To dock a set of ligands into the receptor 2IKO_rec.oedu
:
> fred -receptor renin/receptors/2IKO_rec.oedu -dbase renin/all.oeb.gz
By default, FRED generates several output files. Unless you specify a different
Output prefix during setup, FRED will use the prefix fred
for all output files.
fred_docked.oeb.gz
- top 500 scoring molecules ofall.oeb.gz
docked into2IKO_rec.oedu
.fred_undocked.oeb.gz
- molecules ofall.oeb.gz
that could not be docked into the active site (generally occurs if the molecules are too big for the site). This file will not be present if all molecules were successfully docked to the active site.fred_score.txt
- a tab separated text file containing the name and score of each of the top 500 ligands.fred_report.txt
- a text report of the docking process.fred_settings.param
- a text file containing the parameters used for this run.fred_status.txt
- a text file that is written periodically during the run with the status of the run.
If you have a multi-processor machine, you can harness the extra computing power by using OpenMPI. To re-run the job on a host with 4 processors, you enter the following:
> fred -mpi_np 4 -receptor renin/receptors/2IKO_rec.oedu -dbase renin/all.oeb.gz -prefix 2IKO_fred
The output from the docking runs may be viewed in VIDA, as depicted in figure 2IKO FRED Docked.
In addition to analyzing and visualizing the output from a docking run in VIDA, a summary PDF report can be generated using DockingReport.

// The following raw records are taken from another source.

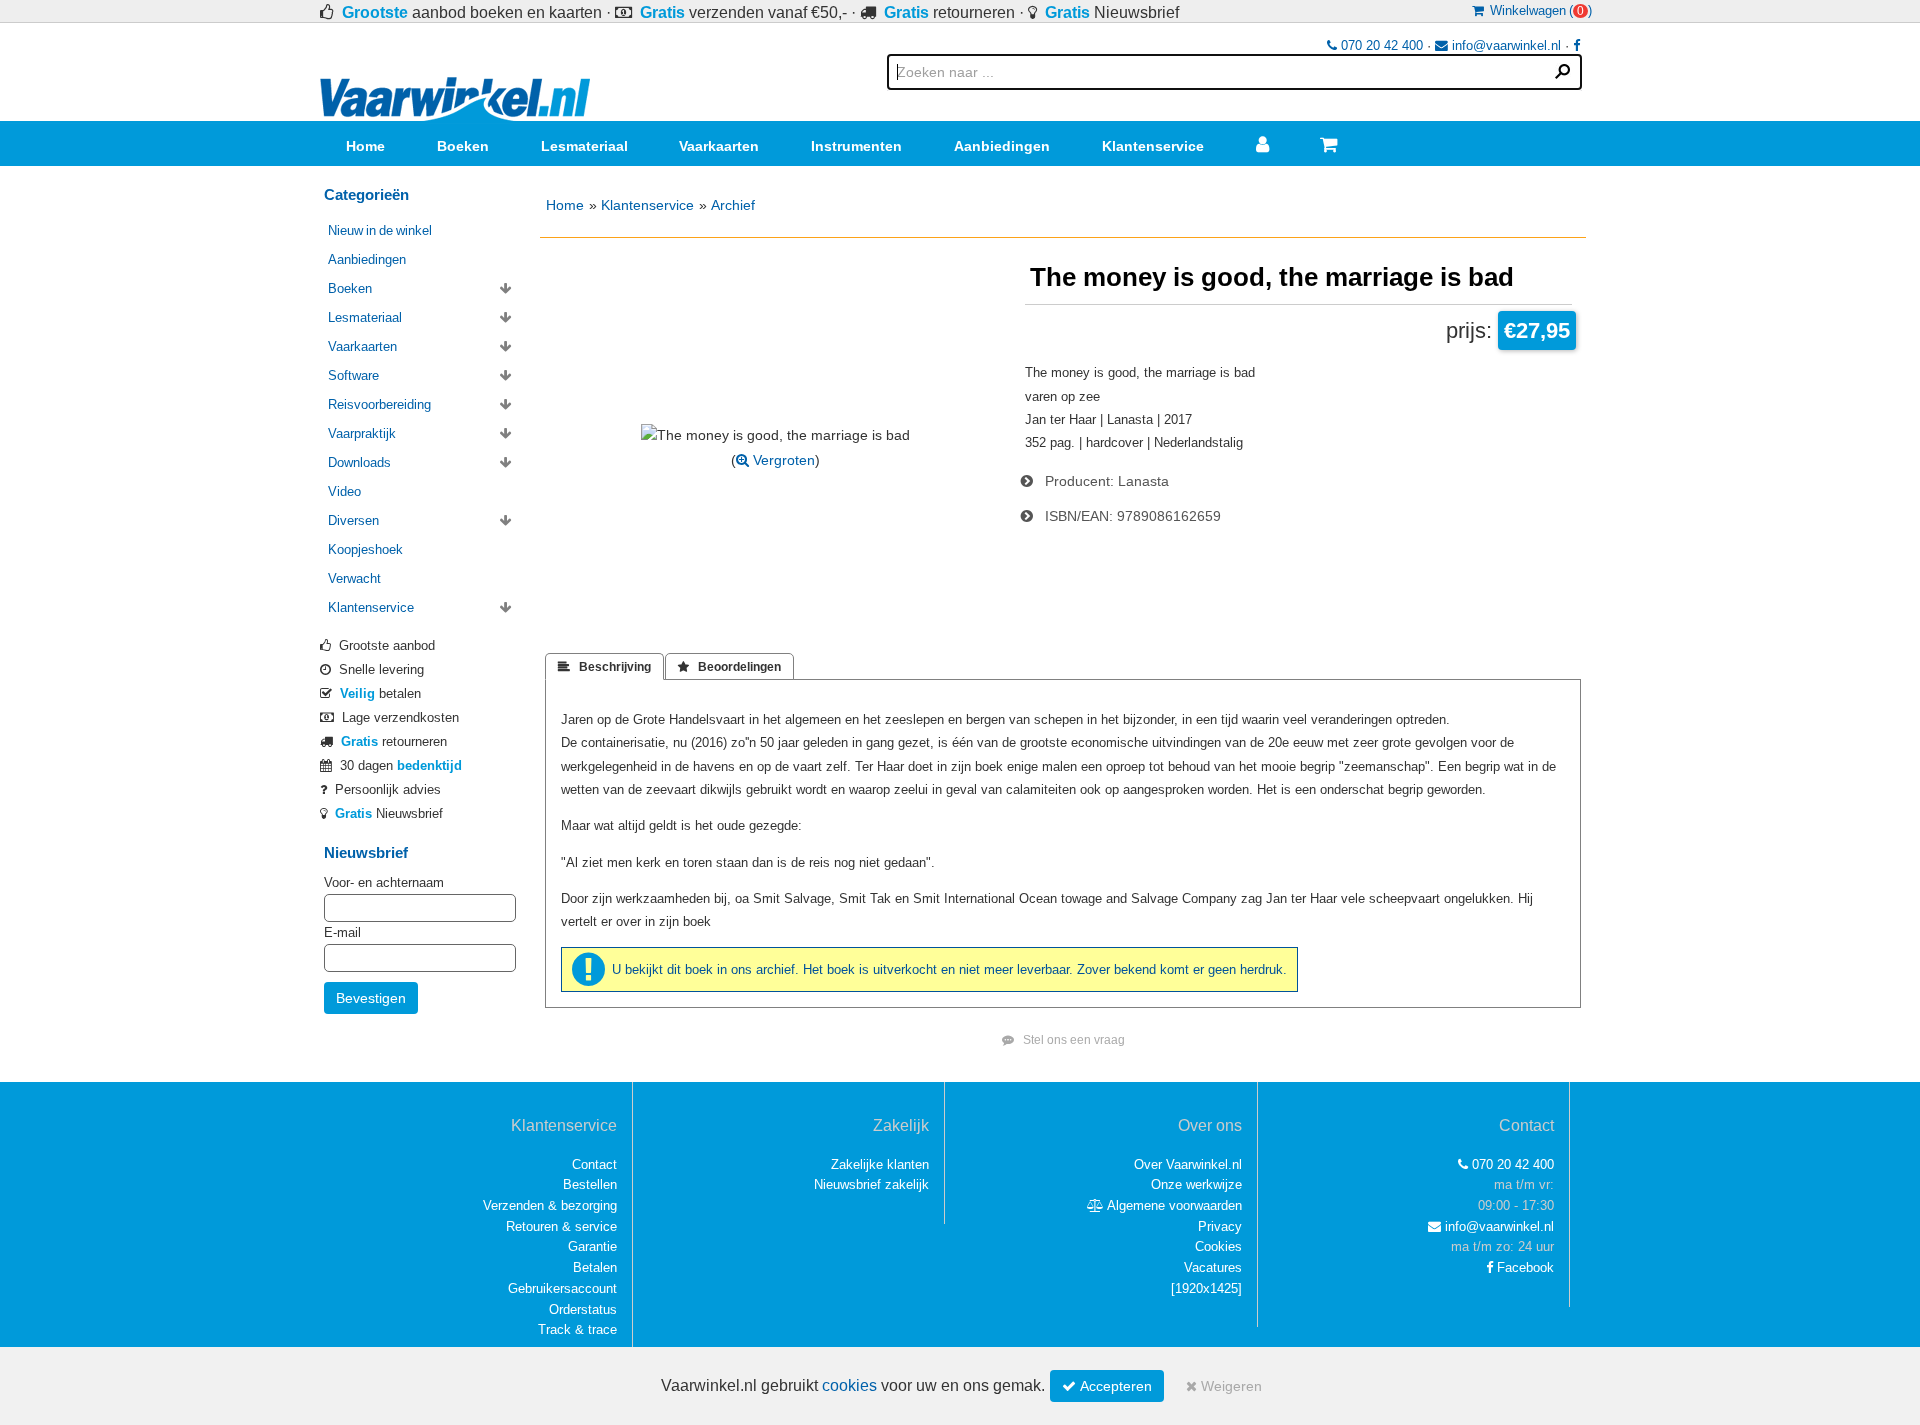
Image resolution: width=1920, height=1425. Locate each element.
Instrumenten (856, 146)
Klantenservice (1153, 146)
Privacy (1220, 1226)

> docking_report -docked_poses 2IKO_fred_docked.oeb.gz \ -receptor renin/receptors/2IKO_rec.oedu -report_file 2IKO_fred_docked_report.pdf
The result of running the above command is depicted in figure 2IKO FRED Docking Report.
The PDF report includes a 2D depiction of each molecule, a breakdown of the docking score components by atom, a comparison of the molecule’s score compared to the other docked molecules, and a ‘Residue Fingerprint’ which highlights which residues in the receptor site the ligand is interacting with. Greyed out residues are residues in the site that other ligands interact with, but the current ligand does not.